Oakville Principal Apologizes for Speech


Photo courtesy of the Mehlville School District

The fingertip test, no spaghetti strap tops, and no inappropriate shirts that display alcohol or drugs. These rules are all well known to the students of the Mehlville School District.

Dress codes in schools around America including Mehlville have been the topic of debate for a long time. One local administrator has been under fire for her remarks regarding the dress code including telling girls to cover up because it “distracts boys” and even telling boys not to wear “wife beater” tank tops.

Oakville High School Principal Janet Kellerman gave a speech to freshmen on the first day of school talking about the school’s dress code. Kellerman told students girls shouldn’t show their “boobs, bellies, or butts” so they don’t distract boys.

Parents filed complaints, saying the comments were sexist. At open house, Kellerman apologized to parents. She told parents she would apologize to the students as well. Because of these remarks, it’s opened some debate at Mehlville about the district’s dress code.

“It exists to create order in school and create a safe and welcoming environment,” said Mehlville High School Assistant Principal Greg Ruzicka.

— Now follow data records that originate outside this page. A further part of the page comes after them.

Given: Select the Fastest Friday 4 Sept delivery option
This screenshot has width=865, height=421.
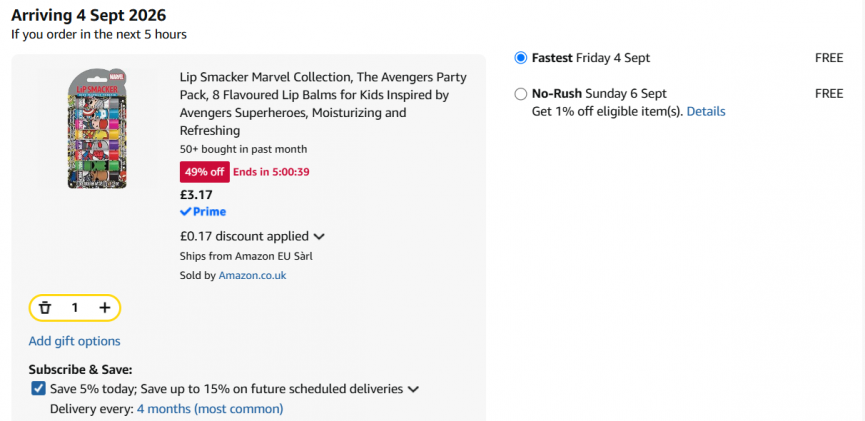Looking at the screenshot, I should tap(521, 58).
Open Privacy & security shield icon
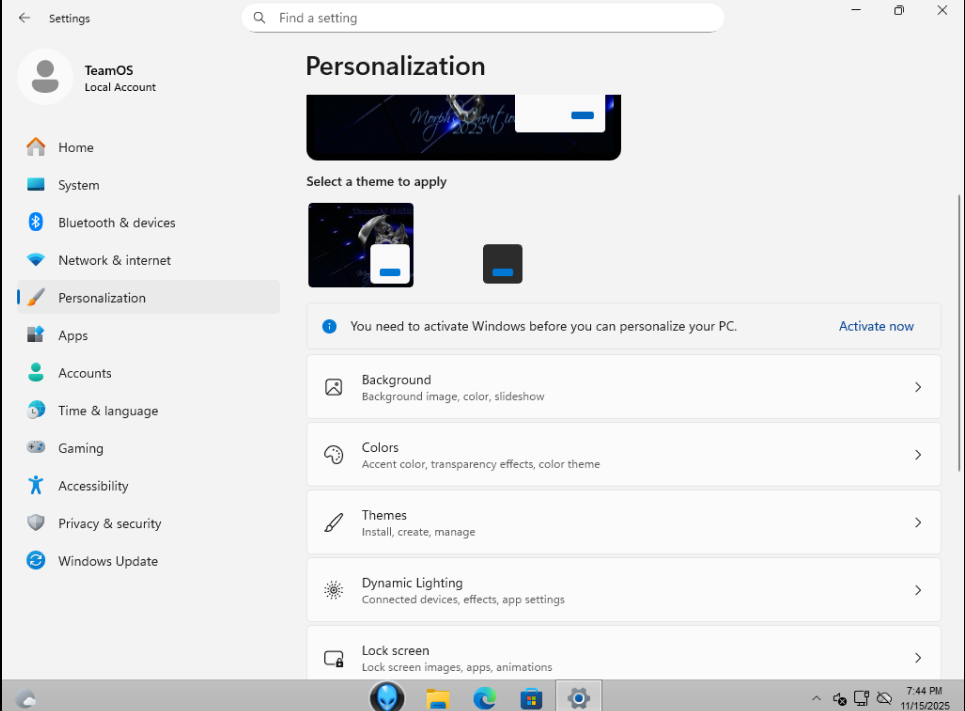965x711 pixels. coord(36,523)
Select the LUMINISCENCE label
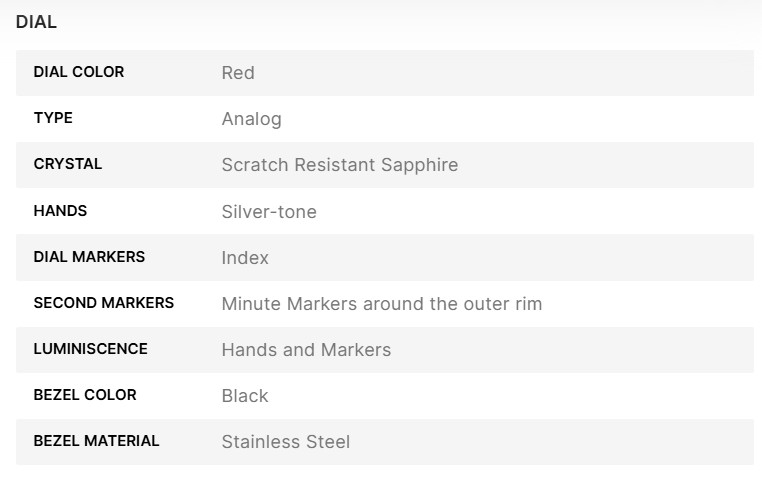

According to Ruzicka, the dress code is controversial because “kids want to express themselves. They don’t want adults telling them what to do.”

He claims Mehlville’s and other school’s dress codes are only debatable because kids refuse to listen to authority. Mehlville sophomore Aida Hodzic says otherwise, stating the dress code is biased toward young women when the argument is made that guys are distracted.

“Girls wearing short shorts ‘distracts’ guys? Why are they looking at them in the first place?” Hodzic questions.

Ruzicka responds to the question of if the code is more geared towards girls. “Yes they are. The way it is written it’s not but it’s enforced more to girls” He says it doesn’t literally gear towards girls but it’s “just the nature.”

Hodzic suggests we do not need the dress code at all. “People aren’t going to show up to school naked,” said Hodzic. She even goes as far as to say “if you’re going to control what people wear, then give us uniforms.”

Ruzicka believes all components of the policy are reasonable except for one: number six, which states that students aren’t allowed to wear hats, hoods, or head garments. He says the rule has been relaxed in recent years due to religious reasons. This school year, students are now allowed to wear hoods, hats and du-rags, though teachers can still disallow it in their individual classrooms if they choose. 

“The school dress code is vague. It’s vague for a reason.” says Ruzicka. Hodzic disagrees and claims “the dress code is very strict, especially toward females.”

Currently, Mehlville has no plan on changing the entirety of the dress code besides the changes that have been made to the ‘no hat’ policy.